O vento corta a pele como uma navalha afiada. Deixa marcas nas mãos e nos rostos magros de quem sabe mais vezes o que é a fome do que outra coisa. Queima a pele, escurece-a na mistura de pó da terra e do sol. Manuel da Fonseca escreveu sobre mulheres e homens assim, cortados pelo vento e pela fome, e, como só ele, de uma forma crua e inteira descreveu estas gentes que sobreviviam nos campos do Sul. Num posfácio datado de 1984, de uma reedição da Seara de Vento, explicou que escrevia assim porque assistiu “às consequências do levantamento de novembro de 1918, acontecido ao mesmo tempo em Vale de Santiago e Odemira, dos rurais de Santiago do Cacém. A razão desse levantamento, que o governo sidonista, tal como outros governos, não consentiu ouvir e fingiu desconhecer, era evidente e antiquíssima: a fome”. E confessa que, da repressão selvagem desses longos meses, houve um momento que guardou para sempre, “guardas a cavalo envolvem, ao meio do largo, um trabalhador rural. Abatem-no à espadeirada. Continuam a golpeá-lo, a pisá- -lo com as patas dos cavalos”. Esse romance foi proibido pelo fascismo, interdita a sua venda de 1958 até 1974.
Agora, quase 60 anos depois da primeira edição, Sérgio Tréfaut cinematografou o Palma, a Júlia, o Bento, a Mariana, a Amanda Carrusca, o Elias Sobral em Raiva, que se antestreou na edição deste ano do Indie Lisboa. Imperdível. Numa das cenas, o protagonista é alertado: “Tu falas demais, Palma. A única coisa que tens a fazer é engolir e calar.” Não calou o Palma, não calou a sua filha, não calaram tantos outros, porque há mulheres e homens que se erguem do chão e resistem.

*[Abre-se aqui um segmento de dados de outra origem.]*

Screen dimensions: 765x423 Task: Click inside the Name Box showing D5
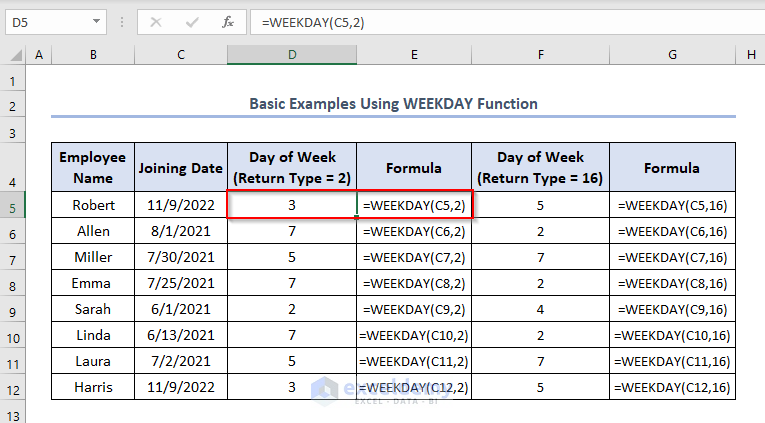coord(45,21)
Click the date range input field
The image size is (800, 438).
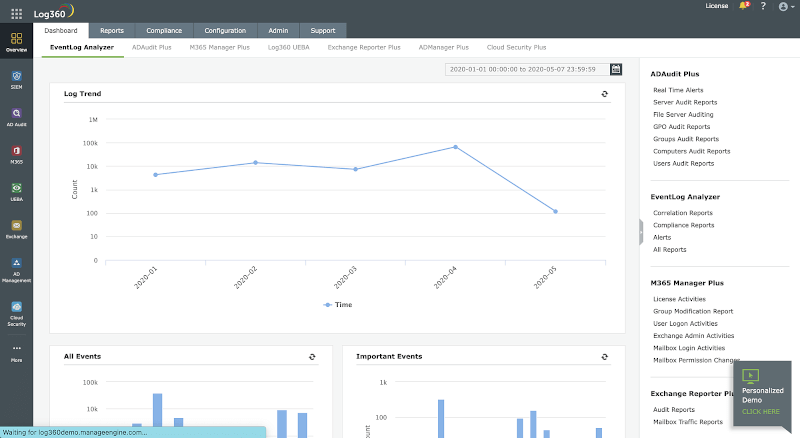pyautogui.click(x=526, y=69)
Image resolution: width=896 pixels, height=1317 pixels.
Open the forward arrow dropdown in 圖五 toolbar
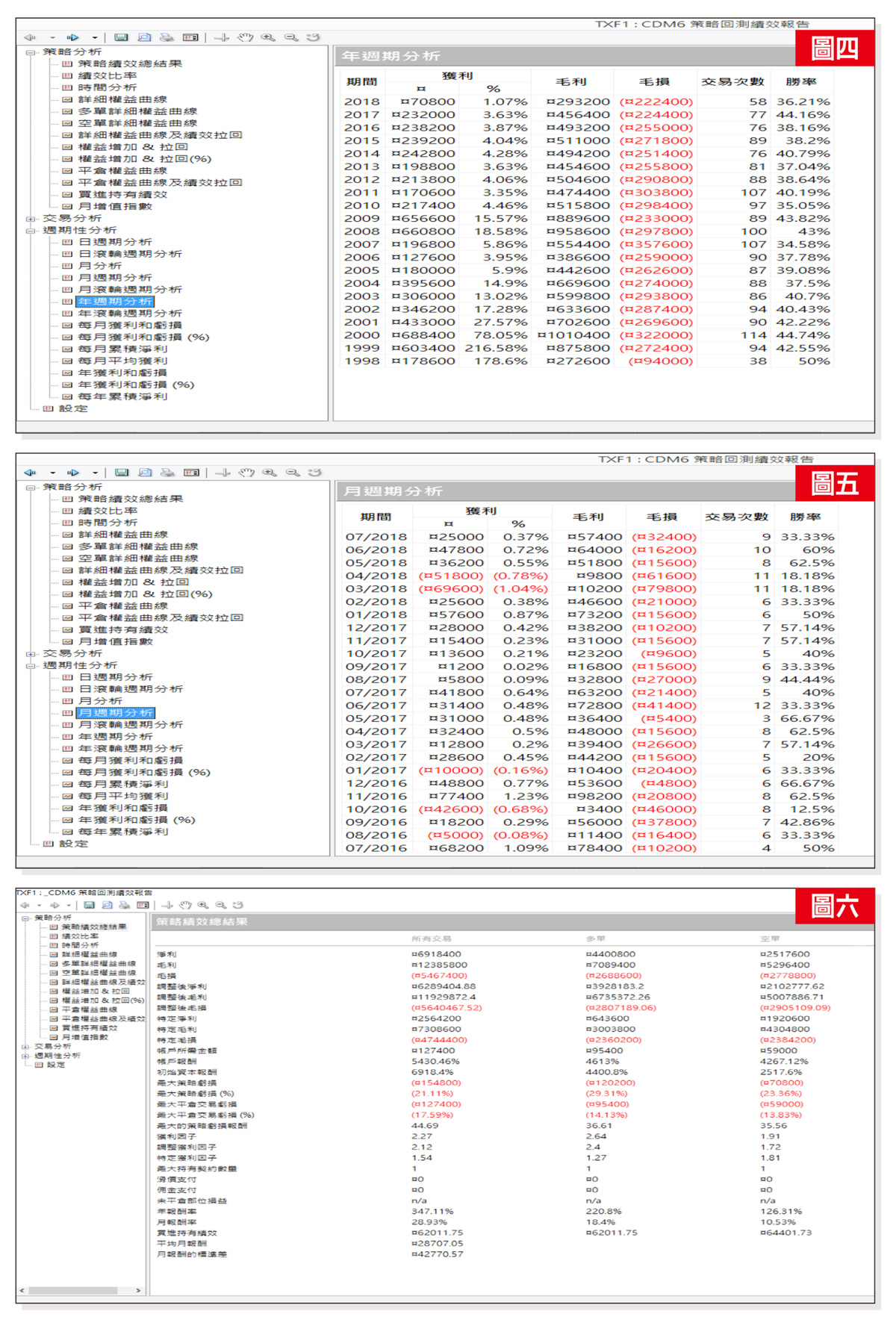click(x=95, y=473)
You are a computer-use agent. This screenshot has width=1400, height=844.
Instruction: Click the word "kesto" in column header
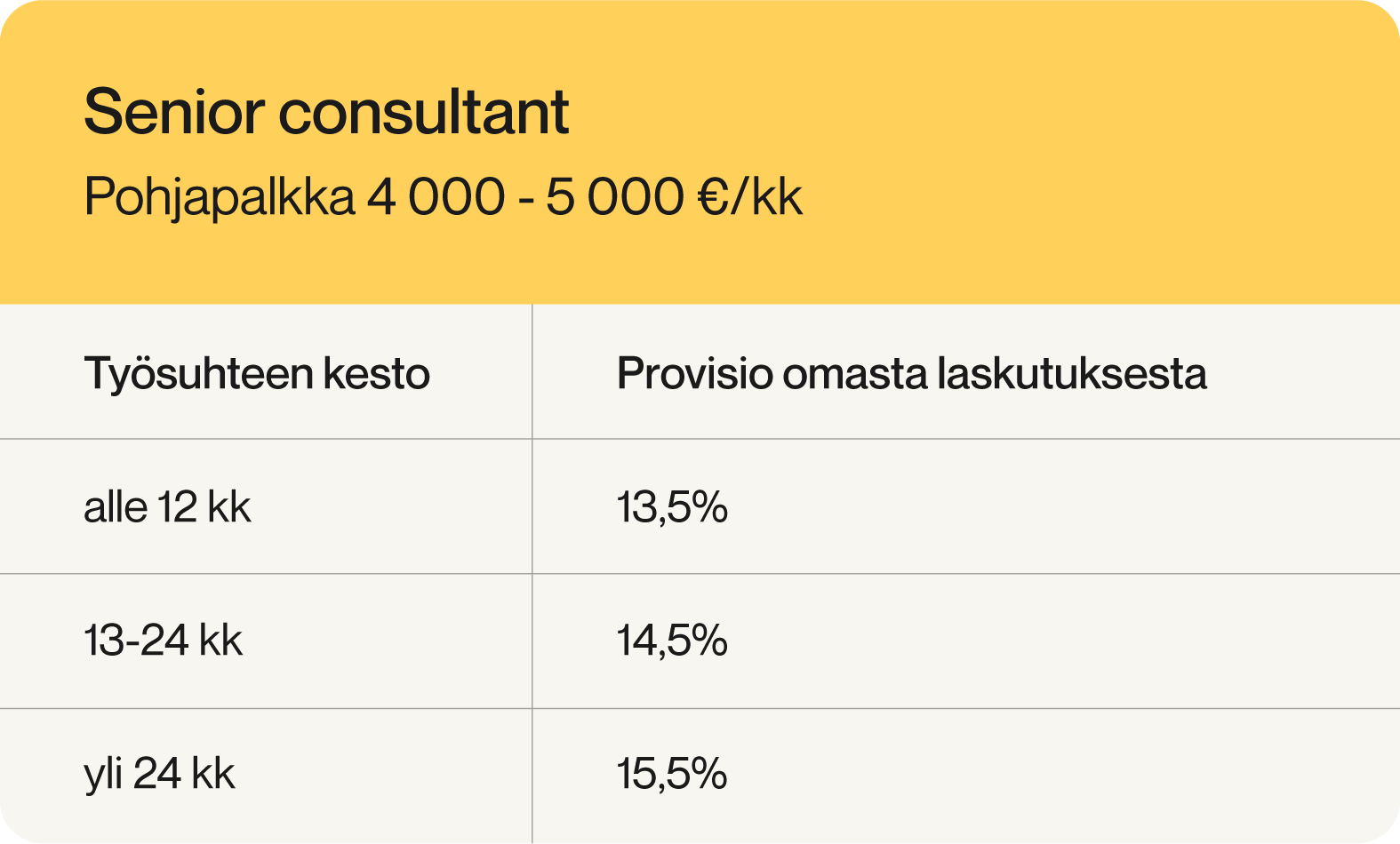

No nosso país, os últimos a conquistar as oito horas de trabalho foram os operários agrícolas, e neste ano assinalam-se 56 anos dessa vitória nos campos do Sul que pôs fim à jornada de trabalho de sol a sol. Diziam que tinham deixado de ser “bichos da noite”, porque era a primeira vez que saíam de casa com sol e regressavam com sol.
Passados 132 anos do primeiro 1º de Maio, é imensamente atual a luta pela redução do horário de trabalho. Neste tempo em que vivemos de desenvolvimento científico e tecnológico, estes avanços devem servir a redução do horário, da precariedade e da penosidade do trabalho. À nossa frente temos a decisão de colocar as potencialidades da ciência e da tecnologia ao serviço do progresso e da justiça social ou ao serviço apenas da acumulação do lucro de uma minoria. Direitos e avanços científicos são aliados, não inimigos; para tal basta colocar os segundos ao serviço dos primeiros. É por isso que no próximo dia 18, por proposta e iniciativa do PCP, discutiremos a redução do horário de trabalho de 35 horas para todos, enquanto medida de valorização do trabalho, mas também enquanto instrumento de dinamização económica, pois permitiria criar mais 440 mil empregos e reduzir 240 horas de trabalho/ano a cada trabalhador.
Está nas nossas mãos ceifar as searas de vento do século XXI, é uma exigência da democracia e uma homenagem a todas as mulheres e homens que se ergueram do chão.